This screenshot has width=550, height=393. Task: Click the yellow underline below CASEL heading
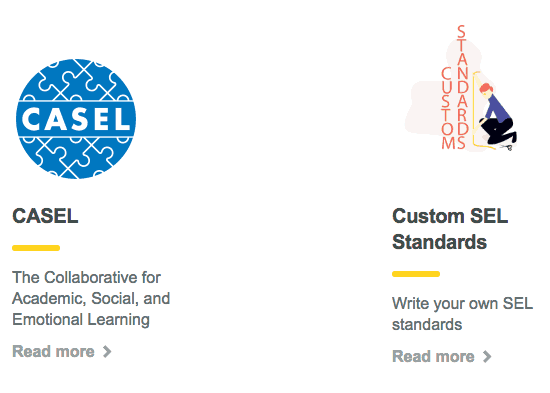point(36,248)
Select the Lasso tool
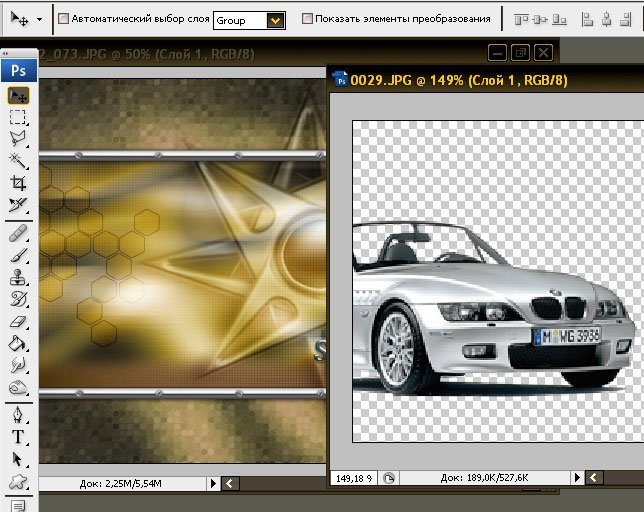This screenshot has height=512, width=644. (18, 139)
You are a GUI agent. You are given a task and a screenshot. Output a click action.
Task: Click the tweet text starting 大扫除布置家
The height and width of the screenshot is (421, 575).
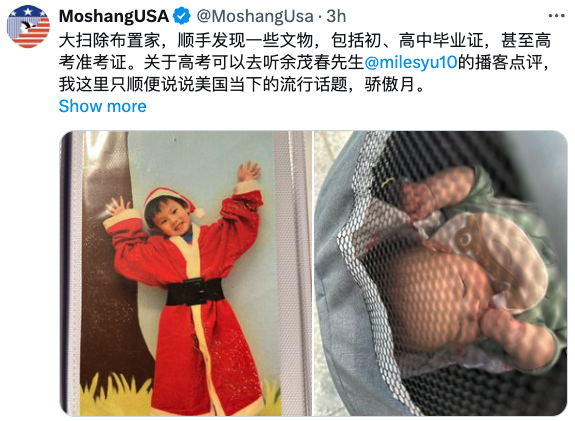click(x=304, y=62)
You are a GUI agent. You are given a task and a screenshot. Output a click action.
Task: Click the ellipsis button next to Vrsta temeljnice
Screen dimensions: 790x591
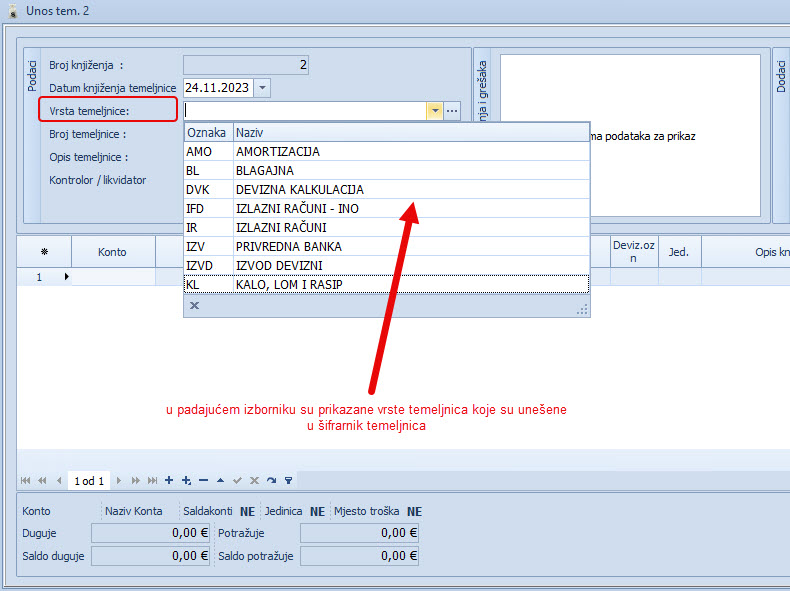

---

Return all the data exactly, and keep the pictures out.

Result below →
This screenshot has width=550, height=393. Task: Click the yellow underline below CASEL heading
point(36,248)
Select the Lasso tool
This screenshot has height=512, width=644. (18, 139)
You are a GUI agent. You are given a task and a screenshot. Output a click action.
Task: Click the tweet text starting 大扫除布置家
The height and width of the screenshot is (421, 575).
click(x=304, y=62)
You are a GUI agent. You are given a task and a screenshot. Output a click action.
Task: Click the ellipsis button next to Vrsta temeljnice
Screen dimensions: 790x591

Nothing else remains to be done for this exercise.